Раньше Веникова, как преуспевающая бизнес-леди, на такие встречи всегда ходила с мужем. Но потом убедилась, что ее Сергуня слово «прием» понимает только в гастрономическом смысле: как поглощение еды и питья. И к окончанию многих деловых встреч Лидия вынуждена была осуществлять прием на свою красивую грудь уже основательно растрепанную голову Сергуни.
Через полгода Лидии Марксэновне это надоело, и она как-то, собираясь на очередную презентацию, которая могла закончиться полной прострацией для мужа, решительно сказала — «Все, Сергуня! Ты никуда не поедешь! Сиди дома и смотри телевизор!»
Муж побушевал пару раз, а потом вдруг успокоился и даже оживлялся при очередных сборах Лиды на тусовку.
Она слегка заволновалась, занервничала и однажды устроила Сергуне проверку, вернувшись с какой — то встречи раньше обычного часа на два.

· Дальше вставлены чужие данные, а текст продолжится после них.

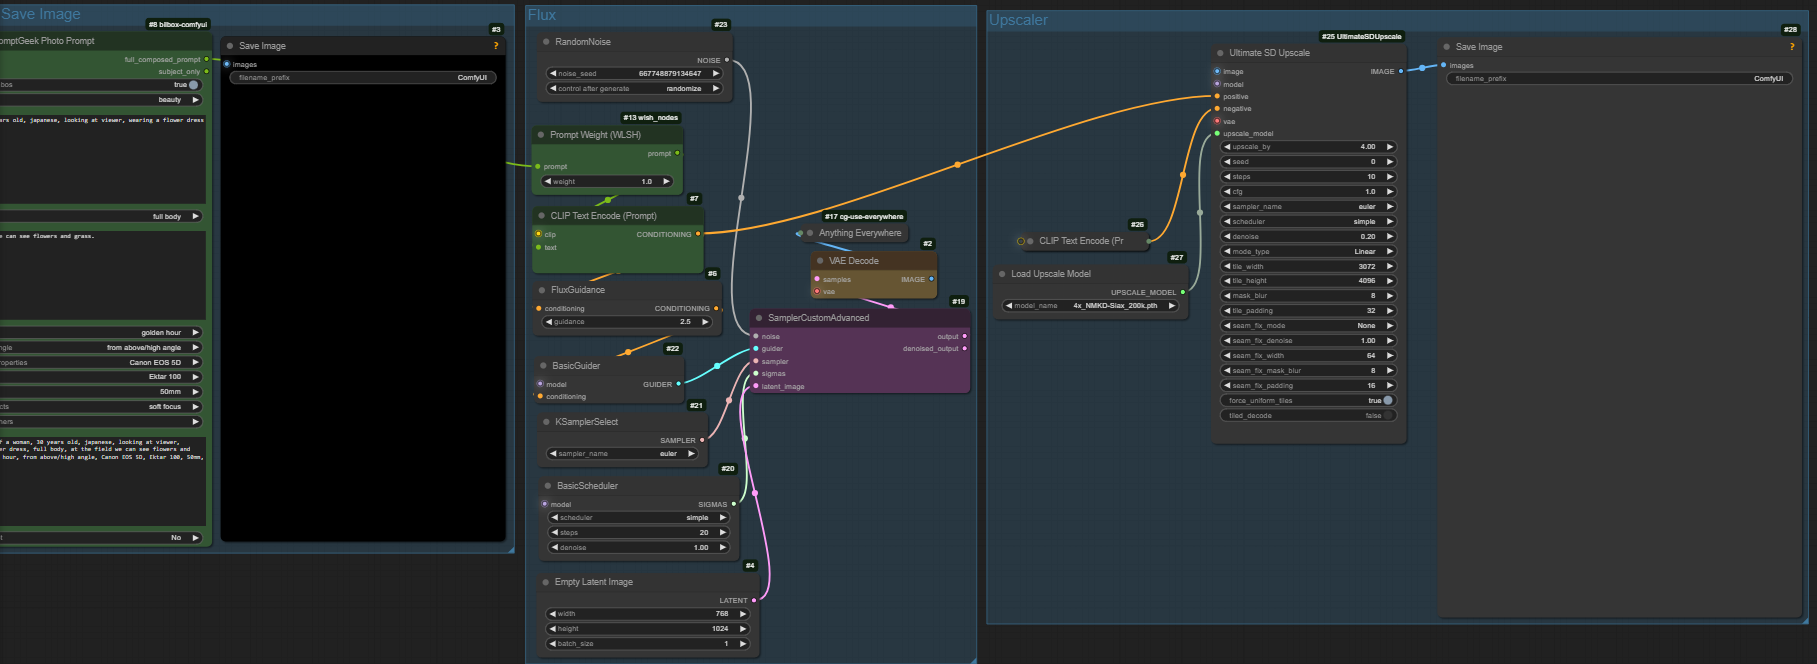Click the LATENT output socket of Empty Latent Image

[753, 600]
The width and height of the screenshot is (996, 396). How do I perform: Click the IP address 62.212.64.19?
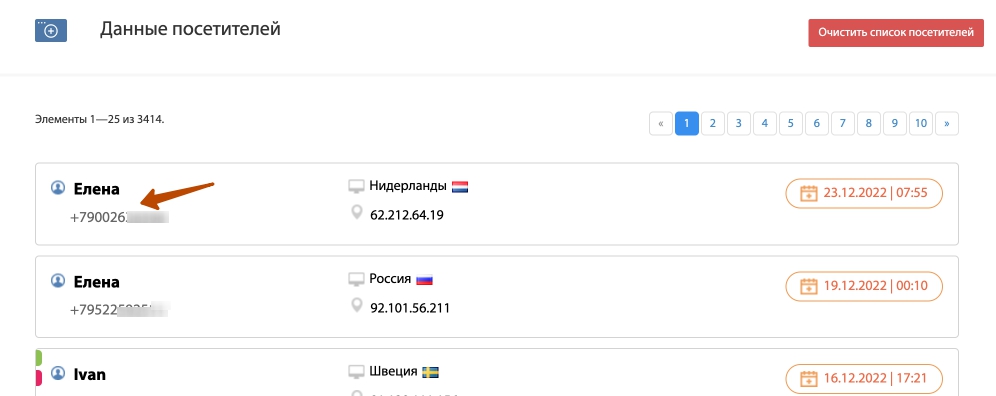[x=407, y=215]
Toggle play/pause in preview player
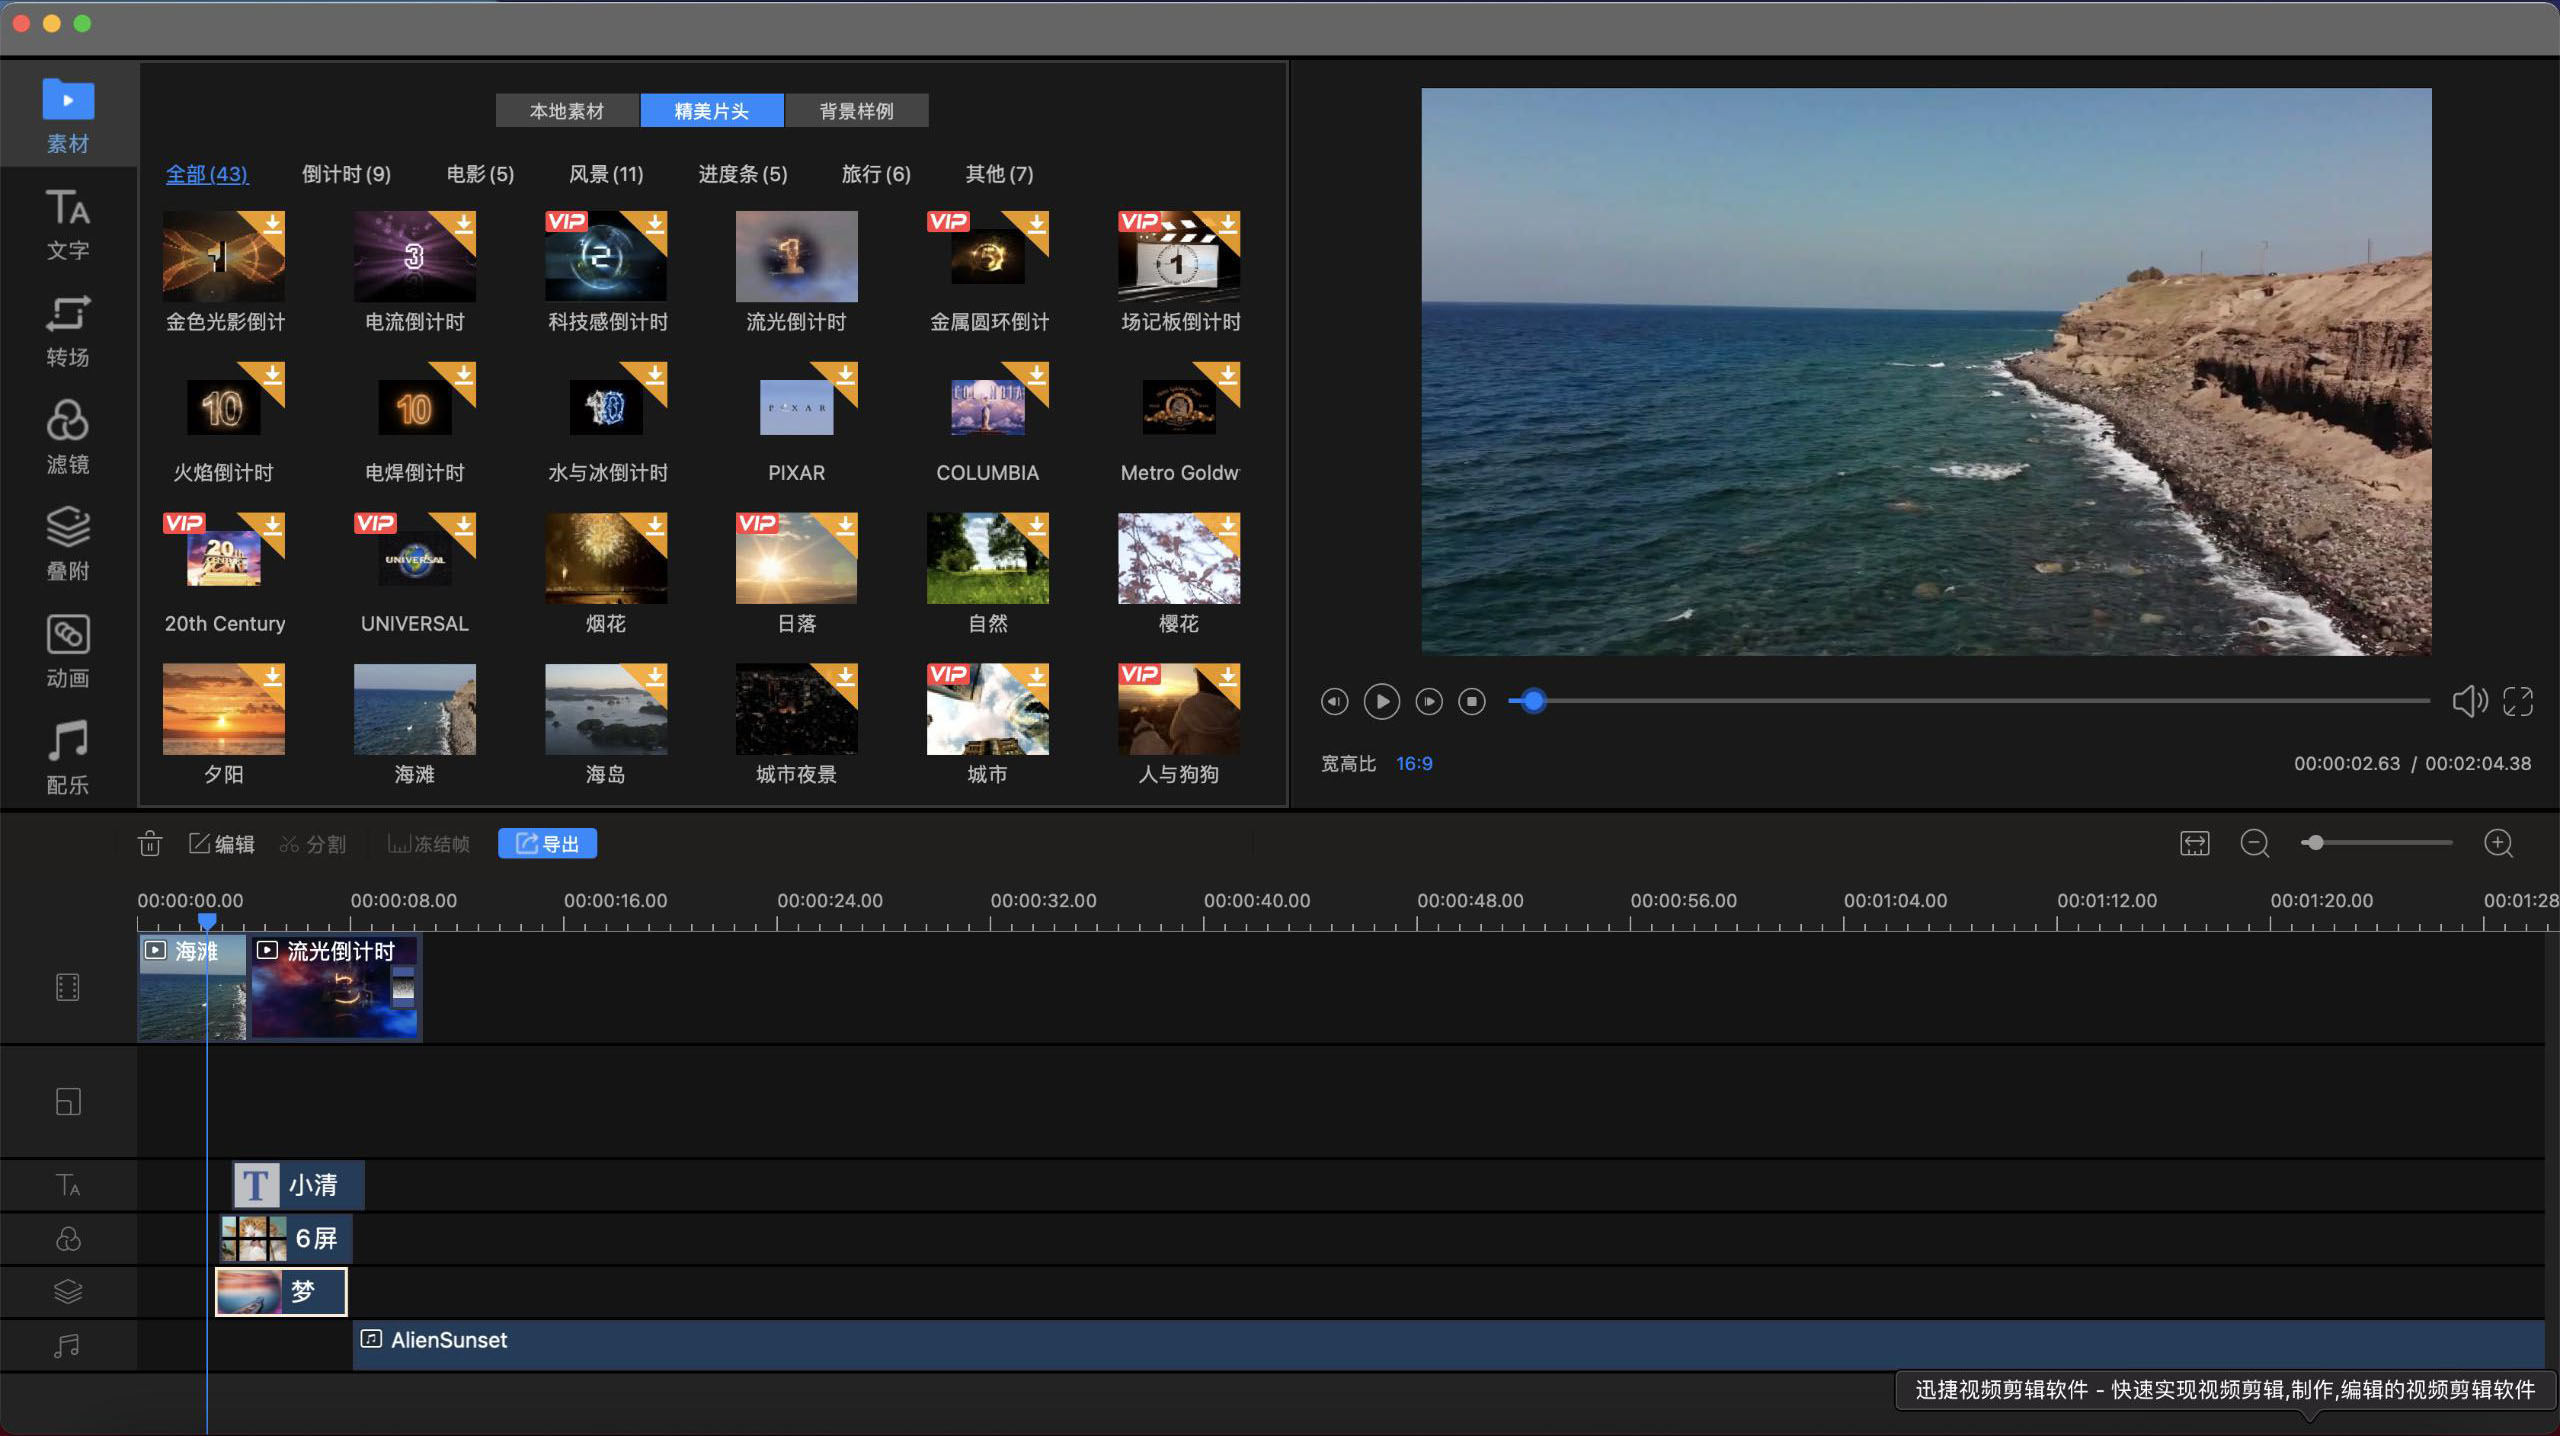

Тихонько открыв дверь и пройдя в недавно переоборудованную под евростандарты спальню, нашла мужа в компании — но не девиц легкого поведения, как ожидала, а разнокалиберных бутылок, выставленных по росту: от маленьких стограммовых коньяков до литровых водок — самых разных стран и народов.
Около каждой бутылки стояли рюмки и фужеры — тоже разных размеров, уже наполненные, а Сергуня, сидевший к двери спиной, брал эти посудины по очереди, чокался со своим изображением в зеркале и что-то говорил. Только потом Веникова поняла, что муж желает самому себе здоровья, причем не только на русском, английском и французском (как-никак закончил иняз), но и на каких-то незнакомых Лиде языках.
Ошарашенная бизнес-леди минут 10 наблюдала за процессом, который скоро на ее глазах и закончился. Сергуня сказал «Бай-бай», обращаясь к бутылке виски, и рухнул в кровать, так и не заметив жены.
Недели через две Веникова проверку повторила. Результат был похожим, только на этот раз Лидия Марксэновна сидящим мужа уже не видела — он лежал, но еще протягивал руку к своему любимому виски.
После этого Лидия успокоилась и пару раз для приличия пыталась уговорить мужа закодироваться. Но когда Сергуня простодушно спросил ее: «А чем я тогда буду заниматься?», Веникова задумалась и после пятиминутных колебаний решила, что так будет даже лучше.
Мужа она еще где-то далеко-далеко в глубине души любила, детей у них не было, а к сексу, как удовольствию, всегда была равнодушна.
Процесс делания денег — все больших и больших — занимал все существо ее души. С 8 утра до 6 вечера — офис и родное предприятие, выпускавшее нижнее белье, по вечерам — деловые встречи, с одной из которых и возвращалась сейчас Лидия Веникова домой.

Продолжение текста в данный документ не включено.